Python was created by Guido van Rossum, a Dutch programmer who started Python as a pet project on the Christmas of 1989. By the way, the language's name doesn't originate from the feared snake, but from the British comedy show Monthy Python. Due to this not-so-serious name, people in tech often just smiled when Python was mentioned, however, according to Stack Overflow, Python still became the fastest-growing programming language - according to fresh insights, around 40% of professional programmers use this language.
If we'd have to mention a single thing why Python became this popular, we'd say it's because of data science. If we'd get to mention a second thing, it would be machine learning. In these two scientific fields, Python is basically the single top player - it's a very comfortable and trusted language, which can be used to create complex algorithms.
The conquest of Python began with Big Data, and if we look at the forecasts, the success story won't end soon. Microsoft, Google, Tesla and Facebook all use Python for their data analysation, machine learning and neural network-related projects.
It's all about queries: SQL
Since we've already mentioned data, let's finish our list with another popular data-analyst language, SQL (Structured Query Language).
Though it's actually not a real programming language, just a structured query language, we still have to talk about SQL. "It's the most popular query language today. We use it for data entry, data query and modifications in the database." - says Matyas Szabo Forian. This makes half of the world's programmers consider SQL essential.
What is SQL used for exactly?
Server-side applications have two vital parts: the application itself (written in programming languages like Java or C#), and the other the database (which stores information that's utilised while the application is in use). The database part is responsible for everything related to data-processing - it stores, collects, systematises, classifies, combines, modifies or deletes hundreds or hundreds of millions of items as needed. The data of webshop users, available items and their properties are, for example, stored in such databases.
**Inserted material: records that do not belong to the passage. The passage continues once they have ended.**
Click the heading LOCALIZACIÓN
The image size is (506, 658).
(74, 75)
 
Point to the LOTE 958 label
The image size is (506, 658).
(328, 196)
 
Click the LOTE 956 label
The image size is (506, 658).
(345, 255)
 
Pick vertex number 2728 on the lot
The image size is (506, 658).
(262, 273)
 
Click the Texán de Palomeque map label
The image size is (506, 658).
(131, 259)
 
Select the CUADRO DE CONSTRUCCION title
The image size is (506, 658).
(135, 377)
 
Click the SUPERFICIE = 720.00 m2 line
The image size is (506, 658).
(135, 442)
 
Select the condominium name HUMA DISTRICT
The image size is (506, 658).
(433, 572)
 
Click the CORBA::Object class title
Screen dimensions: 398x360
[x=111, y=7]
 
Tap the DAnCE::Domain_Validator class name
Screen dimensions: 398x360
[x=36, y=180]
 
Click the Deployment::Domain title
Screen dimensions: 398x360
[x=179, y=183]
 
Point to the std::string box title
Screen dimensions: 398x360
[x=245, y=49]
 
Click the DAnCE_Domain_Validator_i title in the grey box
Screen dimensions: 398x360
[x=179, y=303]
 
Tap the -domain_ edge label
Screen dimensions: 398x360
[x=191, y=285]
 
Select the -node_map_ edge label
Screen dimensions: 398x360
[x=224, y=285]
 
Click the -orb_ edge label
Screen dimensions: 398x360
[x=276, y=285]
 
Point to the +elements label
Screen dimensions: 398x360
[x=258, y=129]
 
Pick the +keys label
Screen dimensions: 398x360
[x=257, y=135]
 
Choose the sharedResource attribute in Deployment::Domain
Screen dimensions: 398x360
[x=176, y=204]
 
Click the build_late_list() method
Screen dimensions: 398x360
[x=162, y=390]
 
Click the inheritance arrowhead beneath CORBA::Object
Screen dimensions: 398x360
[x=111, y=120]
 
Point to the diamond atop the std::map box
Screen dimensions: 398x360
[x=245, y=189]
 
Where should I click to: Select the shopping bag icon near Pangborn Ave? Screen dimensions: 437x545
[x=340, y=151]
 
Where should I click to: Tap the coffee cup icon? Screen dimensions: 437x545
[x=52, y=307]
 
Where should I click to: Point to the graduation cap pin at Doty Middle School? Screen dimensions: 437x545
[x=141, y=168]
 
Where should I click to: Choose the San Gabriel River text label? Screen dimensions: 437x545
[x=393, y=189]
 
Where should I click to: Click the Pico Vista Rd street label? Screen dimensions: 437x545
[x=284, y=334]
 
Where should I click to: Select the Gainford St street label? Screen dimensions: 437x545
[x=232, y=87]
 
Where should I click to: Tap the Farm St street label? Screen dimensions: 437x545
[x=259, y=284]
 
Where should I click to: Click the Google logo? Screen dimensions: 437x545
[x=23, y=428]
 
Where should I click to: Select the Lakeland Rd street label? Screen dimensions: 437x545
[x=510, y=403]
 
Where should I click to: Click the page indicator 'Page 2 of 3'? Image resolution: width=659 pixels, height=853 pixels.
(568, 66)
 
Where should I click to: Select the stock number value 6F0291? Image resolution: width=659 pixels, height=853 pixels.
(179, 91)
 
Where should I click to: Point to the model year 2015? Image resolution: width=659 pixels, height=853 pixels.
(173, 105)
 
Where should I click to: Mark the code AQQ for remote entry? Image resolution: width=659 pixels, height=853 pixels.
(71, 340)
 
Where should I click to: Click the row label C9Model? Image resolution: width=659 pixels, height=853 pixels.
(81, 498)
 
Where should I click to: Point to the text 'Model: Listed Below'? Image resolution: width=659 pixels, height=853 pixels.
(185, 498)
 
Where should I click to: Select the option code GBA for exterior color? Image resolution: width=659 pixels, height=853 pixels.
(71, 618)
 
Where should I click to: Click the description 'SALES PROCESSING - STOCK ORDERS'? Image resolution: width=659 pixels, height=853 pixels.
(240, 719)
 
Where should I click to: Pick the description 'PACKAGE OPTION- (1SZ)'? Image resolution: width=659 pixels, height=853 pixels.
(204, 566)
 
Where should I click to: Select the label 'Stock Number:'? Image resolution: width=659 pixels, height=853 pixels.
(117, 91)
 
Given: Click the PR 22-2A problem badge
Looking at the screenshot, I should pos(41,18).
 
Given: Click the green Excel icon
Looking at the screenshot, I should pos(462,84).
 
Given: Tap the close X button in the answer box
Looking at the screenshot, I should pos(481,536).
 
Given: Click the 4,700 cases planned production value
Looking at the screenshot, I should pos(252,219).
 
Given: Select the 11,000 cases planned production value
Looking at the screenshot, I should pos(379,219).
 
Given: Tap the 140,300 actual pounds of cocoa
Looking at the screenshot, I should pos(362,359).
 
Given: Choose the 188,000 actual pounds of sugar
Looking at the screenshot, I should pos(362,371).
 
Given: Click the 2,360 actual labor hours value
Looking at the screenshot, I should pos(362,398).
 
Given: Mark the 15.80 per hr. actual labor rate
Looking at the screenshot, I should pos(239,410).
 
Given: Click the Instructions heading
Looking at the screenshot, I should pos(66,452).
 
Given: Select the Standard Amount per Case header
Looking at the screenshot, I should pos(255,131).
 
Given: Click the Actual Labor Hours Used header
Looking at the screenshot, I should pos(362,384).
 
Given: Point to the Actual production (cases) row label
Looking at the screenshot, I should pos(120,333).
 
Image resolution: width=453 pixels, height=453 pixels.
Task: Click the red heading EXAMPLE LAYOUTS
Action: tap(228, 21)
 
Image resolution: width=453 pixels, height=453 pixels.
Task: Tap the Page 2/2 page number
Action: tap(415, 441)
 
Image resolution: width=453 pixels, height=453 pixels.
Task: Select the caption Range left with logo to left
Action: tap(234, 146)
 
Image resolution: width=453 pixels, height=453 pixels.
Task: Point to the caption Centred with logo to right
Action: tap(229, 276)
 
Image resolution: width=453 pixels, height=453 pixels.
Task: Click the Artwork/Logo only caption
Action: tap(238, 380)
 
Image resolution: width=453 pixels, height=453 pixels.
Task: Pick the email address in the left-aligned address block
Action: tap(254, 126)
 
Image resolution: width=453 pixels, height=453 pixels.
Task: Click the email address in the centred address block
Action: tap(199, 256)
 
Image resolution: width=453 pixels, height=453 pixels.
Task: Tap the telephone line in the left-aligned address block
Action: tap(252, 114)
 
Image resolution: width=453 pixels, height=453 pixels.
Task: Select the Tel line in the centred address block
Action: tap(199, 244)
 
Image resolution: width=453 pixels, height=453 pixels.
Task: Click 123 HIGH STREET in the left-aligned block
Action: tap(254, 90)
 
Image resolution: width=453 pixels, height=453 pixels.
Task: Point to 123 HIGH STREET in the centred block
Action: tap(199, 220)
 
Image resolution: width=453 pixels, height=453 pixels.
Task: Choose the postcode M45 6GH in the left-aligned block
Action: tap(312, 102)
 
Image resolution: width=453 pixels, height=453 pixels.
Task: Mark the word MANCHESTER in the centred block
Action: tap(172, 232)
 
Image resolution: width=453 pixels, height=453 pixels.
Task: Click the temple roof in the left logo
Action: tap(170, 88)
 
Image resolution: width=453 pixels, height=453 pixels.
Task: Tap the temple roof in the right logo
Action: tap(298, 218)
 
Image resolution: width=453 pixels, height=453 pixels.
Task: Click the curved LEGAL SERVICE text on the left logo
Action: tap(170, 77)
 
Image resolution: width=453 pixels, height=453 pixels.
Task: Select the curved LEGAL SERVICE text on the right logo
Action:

Thanks to Edgar Frank Codd at IBM, SQL is with us since the '70s. But its popularity was not always so high in the past. At the end of the 2000s, its dominance seemed to have crumbled, and NoSQL databases started to emerge. But instead of becoming less relevant because of the new market players, they found their rightful places, and most of the databases today still run SQL. When there's a more specified task though - a special or massive amount of unstructured data for example - NoSQL databases have a bigger role. But just like the languages mentioned above, SQL is still going strong and will probably stay relevant for a long time.